April 11, 2014
Editor’s Note: The HERA Foundation welcomes Alicia Vivian as a new member of the Board. She lost her mother, Mary Swafford, to the disease. Mrs. Swafford taught 2nd grade at Hygiene Elementary outside of Longmont, CO.
There are two thoughts that resonate in my head when I am asked the question, “why are you involved with the HERA Foundation.” They are simple phrases and yet, the most difficult for me to say out loud without getting choked up. I miss my mom’s voice. I miss her laughter. Ovarian cancer took my mom’s life at the young age of 65. The ‘silent’ disease is how it is described . . . and it is silent, at first. Ironically, when my mom was diagnosed a mere three years prior to her passing and the ‘muted’ disease had already advanced to a stage 3C at the time of detection, I wanted to SCREAM at it. I wanted to SHAKE it. I wanted to bring it out of the darkness in which it existed and call it what it really was: the despicable ailment that would rob my child of his grandma, prevent the hundreds of 8 year olds that my mom taught from absorbing elements of her worldly knowledge, and take from me the best friend I have ever had. My three-plus year tantrum eventually subsided, but the grief over my mom’s death did not and I was determined to do something more about it than wallow in my own sorrow and self pity.
Once I experienced this awakening I wanted to figure out how I could help. There are several ovarian cancer non-profit organizations in existence. Based on my personal research, I found that the majority of these organizations center their mission on raising awareness about the disease. While I absolutely believe that ovarian cancer awareness is an important facet of understanding the disease, it is not – in my opinion – the key to preventing and curing it. The HERA Foundation is not only focused on awareness and empowerment of those affected by ovarian cancer, but is committed to raising funds that are awarded to the medical community for research as well. Every person that I have encountered that is affiliated with HERA is motivated by the desire to make a difference.

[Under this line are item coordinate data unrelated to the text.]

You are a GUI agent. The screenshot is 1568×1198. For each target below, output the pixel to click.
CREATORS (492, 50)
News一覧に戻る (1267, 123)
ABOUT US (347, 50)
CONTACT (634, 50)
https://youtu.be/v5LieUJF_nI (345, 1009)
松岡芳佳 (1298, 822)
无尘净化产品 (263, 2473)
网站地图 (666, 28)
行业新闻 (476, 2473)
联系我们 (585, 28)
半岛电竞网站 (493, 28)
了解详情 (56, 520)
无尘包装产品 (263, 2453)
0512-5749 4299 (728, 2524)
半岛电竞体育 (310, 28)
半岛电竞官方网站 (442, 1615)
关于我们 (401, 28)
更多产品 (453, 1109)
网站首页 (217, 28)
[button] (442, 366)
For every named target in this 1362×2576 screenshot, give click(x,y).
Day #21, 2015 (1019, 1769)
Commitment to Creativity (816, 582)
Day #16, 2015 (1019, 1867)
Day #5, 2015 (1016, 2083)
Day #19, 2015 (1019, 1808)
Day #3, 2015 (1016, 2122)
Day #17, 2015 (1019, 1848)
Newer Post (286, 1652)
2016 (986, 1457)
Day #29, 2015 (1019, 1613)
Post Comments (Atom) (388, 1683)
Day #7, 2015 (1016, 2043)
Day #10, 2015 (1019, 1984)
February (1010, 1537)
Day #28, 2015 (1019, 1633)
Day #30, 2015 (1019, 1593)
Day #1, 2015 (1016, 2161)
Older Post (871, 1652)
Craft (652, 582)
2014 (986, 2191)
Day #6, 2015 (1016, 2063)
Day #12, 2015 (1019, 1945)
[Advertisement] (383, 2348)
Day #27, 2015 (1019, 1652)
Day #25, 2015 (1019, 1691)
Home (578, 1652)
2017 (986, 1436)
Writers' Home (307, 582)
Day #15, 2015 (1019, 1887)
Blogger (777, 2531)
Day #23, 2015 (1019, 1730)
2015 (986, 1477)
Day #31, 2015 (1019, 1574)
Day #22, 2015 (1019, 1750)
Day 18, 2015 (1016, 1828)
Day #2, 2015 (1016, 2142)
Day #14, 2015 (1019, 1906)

At the end of the day, I am still that little girl that wants to make my mom proud of me. She was my number one fan and always claimed that I was smarter, kinder and possessed more strength than she did. Boy, was she wrong. I think Mom is smiling down on me, wherever she may be, and approves of my journey with the HERA Foundation. If my participation in the organization can prevent one other person on the face of this earth from losing their best friend to ovarian cancer then I consider my efforts worthwhile.